Problem details: All lines ahead of the one containing "You are a computer-use agent. This" are to be left out; that line and each one after it, through the end of the records below, are to be duplicated exactly.

........

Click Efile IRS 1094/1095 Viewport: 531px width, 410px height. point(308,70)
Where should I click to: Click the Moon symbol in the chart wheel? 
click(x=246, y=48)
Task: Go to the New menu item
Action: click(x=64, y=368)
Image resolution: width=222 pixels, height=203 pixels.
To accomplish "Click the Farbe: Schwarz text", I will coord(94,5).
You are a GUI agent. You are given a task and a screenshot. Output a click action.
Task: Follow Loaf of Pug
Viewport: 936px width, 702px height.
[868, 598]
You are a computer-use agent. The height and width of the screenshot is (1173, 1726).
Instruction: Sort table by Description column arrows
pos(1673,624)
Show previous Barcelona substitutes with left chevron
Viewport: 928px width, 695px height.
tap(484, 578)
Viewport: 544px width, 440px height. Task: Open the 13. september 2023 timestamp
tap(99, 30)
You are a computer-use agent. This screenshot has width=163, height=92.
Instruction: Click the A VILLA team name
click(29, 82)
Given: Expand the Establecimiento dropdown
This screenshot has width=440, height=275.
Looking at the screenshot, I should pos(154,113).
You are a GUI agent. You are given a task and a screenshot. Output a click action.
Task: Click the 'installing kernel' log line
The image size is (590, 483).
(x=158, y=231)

........

Your solution:
You are a computer-use agent. This screenshot has width=163, height=92.
Instruction: Click the A VILLA team name
click(29, 82)
Given: Expand the Establecimiento dropdown
This screenshot has width=440, height=275.
Looking at the screenshot, I should pos(154,113).
You are a GUI agent. You are given a task and a screenshot. Output a click action.
Task: Click the 'installing kernel' log line
The image size is (590, 483).
(x=158, y=231)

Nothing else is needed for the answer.